1) 32S (zolfo-32), con 16 neutroni: costituisce il 94,8% dello zolfo naturale, una diretta conseguenza della sua estrema simmetria (è la somma di 8 particelle α). La sua produzione avviene principalmente in due momenti: durante la fusione dell’ossigeno (unione di due nuclei di 16O) e durante la fusione del silicio nel processo α (unione di un nucleo di 28Si e una particella α). Siamo giunti all’ultimo step della nucleosintesi: la reazione procede attaccando rapidamente particelle α ai nuclei già generati e la stella la completa in meno di un giorno. Dopodiché c’è l’esplosione di supernova, durante la quale il processo α produce grandi quantità di elementi pari (tra cui lo zolfo).
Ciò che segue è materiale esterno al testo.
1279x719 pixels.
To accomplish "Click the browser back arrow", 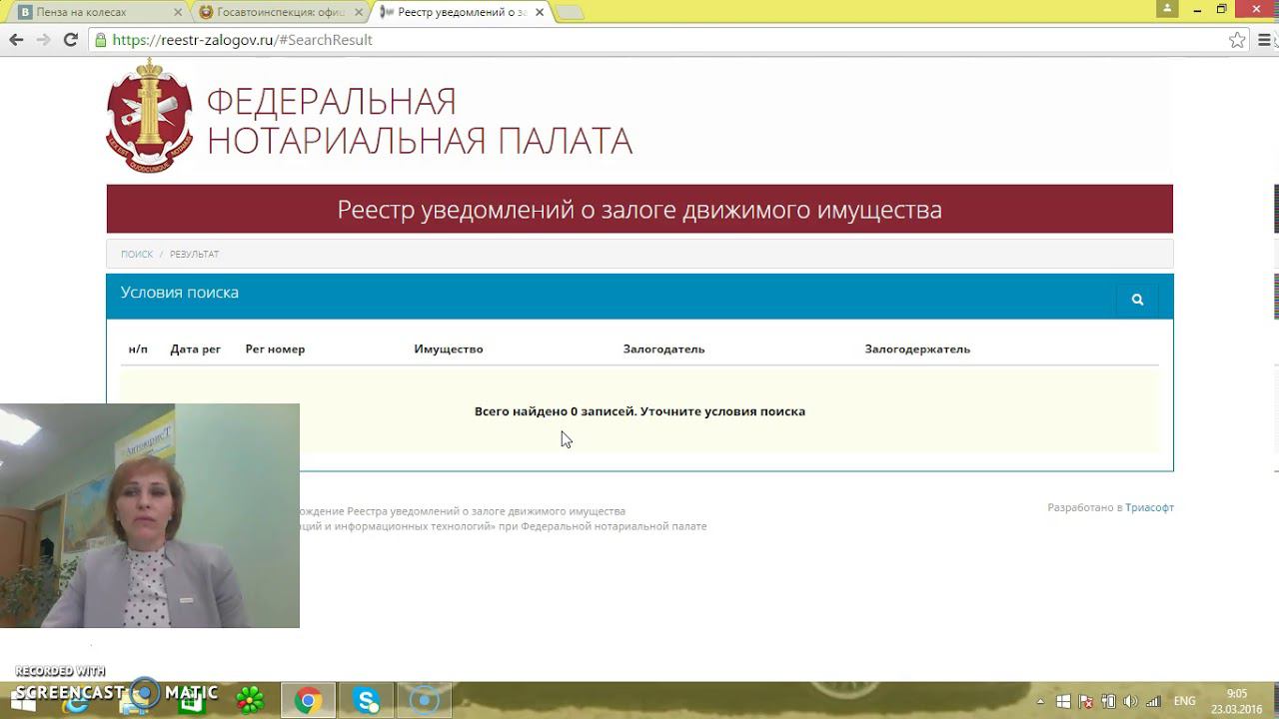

2) 33S (zolfo-33), con 17 neutroni: decisamente più raro (0,76%), ma dopotutto è asimmetrico con neutroni dispari. Viene prodotto in rami laterali della nucleosintesi, che coinvolgono neutroni e protoni liberi. Le novae tendono a produrne una quantità maggiore rispetto alle supernovae.
3) 34S (zolfo-34), con 18 neutroni: più abbondante (4,37%) perché ha un numero di nucleoni pari. La sua produzione avviene in modo simile allo zolfo-33.
4) 36S (zolfo-36), con 20 neutroni: è il più raro (0,02%), a causa dell’elevato numero di neutroni che ne rende la produzione più improbabile. Per generarlo è necessario un flusso molto intenso di neutroni, come avviene durante le supernovae.